Oleh
: Garin Nugroho
Pada
momentum Hari Pahlawan ini, ingatan saya justru lekat pada pidato kemenangan
Obama. Pidato ini terasa sebagai representasi pemimpin pahlawan, yang mampu
menggugah harapan kesejahteraan dalam ruang ikatan masyarakat pluralis. Saya
mencatat empat nilai penting dari pidato Obama.
Pertama,
ucapan Obama bahwa ia belajar dari rakyat pada periode pertama untuk menjadi
pemimpin yang baik. Sebuah kerendahan hati sekaligus kerja demokratisasi
membaca rakyat sebagai referensi kepemimpinan. Kedua, ucapan bahwa kekuatan
bangsa tidak dari angkatan perang, tetapi dari ikatan berbangsa yang saling
mendukung. Inilah ajakan proses pemecahan krisis lewat kebersamaan yang menjadi
esensi kebangsaan.
Ketiga,
semua warga saling menjaga cita-cita dan saling mendukung dalam fondasi
keluarga-keluarga. Inilah sebuah penghormatan pada warga sebagai bangsa, yang
menunjukkan bahwa cita-cita bangsa adalah taman sari cita-cita warga dan
keluarga-keluarga. Inilah seruan Obama yang membawa dukungan kaum perempuan
sebagai tonggak keluarga, yang menjadi kunci suara kemenangan Obama.
Keempat,
ucapan dalam pidatonya tentang pahlawan-pahlawan yang tak menyerah dan bangsa
yang hebat. Inilah ucapan untuk menumbuhkan demokratisasi produktif, yakni
setiap warga adalah pahlawan bangsa yang ditumbuhkan atas kebanggaan hidup
berbangsa.
Pidato
Obama tersebut membawa saya mencoba membaca kepahlawanan dalam beragam
perspektif. Yang paling menarik adalah pahlawan dalam perspektif budaya
popular.
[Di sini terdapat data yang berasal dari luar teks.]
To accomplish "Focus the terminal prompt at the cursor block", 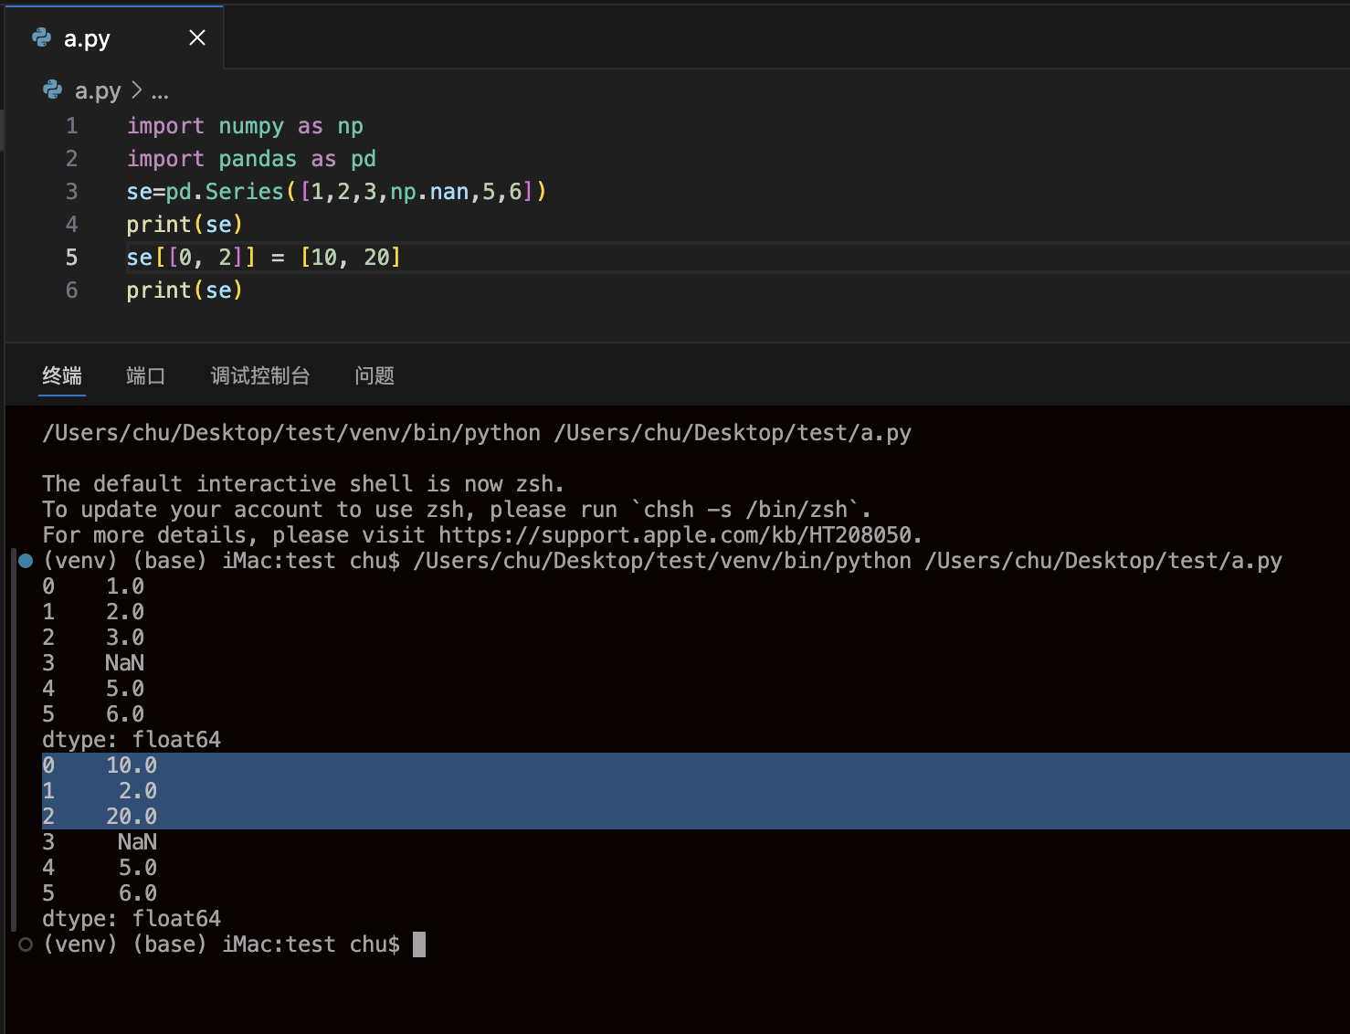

Simak film James Bond yang
sudah berusia 50 tahun. Film yang berhulu pada novel Ian Fleming ini, figurnya
mengambil inspirasi dari intelejen angkatan laut sewaktu Perang Dunia I. Pada
gilirannya, James Bond bukan hanya
sekedar film, melainkan ikon sikap nasionalisme Inggris.
Atau
simak film kartun Doraemon yang
diciptakan oleh Fujiko F Fujio tahun 1969. Haruslah dicatat, Doraemon tahun
2008 ditahbiskan sebagai duta Jepang oleh Menteri Luar Negeri Jepang. Kantong
Doraemon mencerminkan produktivitas teknologi Jepang menghasilkan teknologi
praktis yang mampu memecahkan masalah-masalah hidup sehari-hari. Dengan kata
lain, kepahlawanan senantiasa berkait dengan karakter serta cara berpikir,
bereaksi, dan bertindak sebuah bangsa.
Di sisi
lain, kepahlawanan sesungguhnya terus bertumbuh dalam beragam nilai dan bentuk
sekaligus mengalami transformasi terus-menerus sesuai ruang dan waktu serta
tuntutan situasi zaman. Maka, jangan heran, kepahlawanan juga menyangkut
transformasi bahasa tubuh tokoh.
Simaklah,
kemenangan SBY pada awal periodenya tidak lepas dari sosok tubuh SBY sekaligus
wajah ganteng yang tertata bahasanya, yang pada periode tersebut digandrungi.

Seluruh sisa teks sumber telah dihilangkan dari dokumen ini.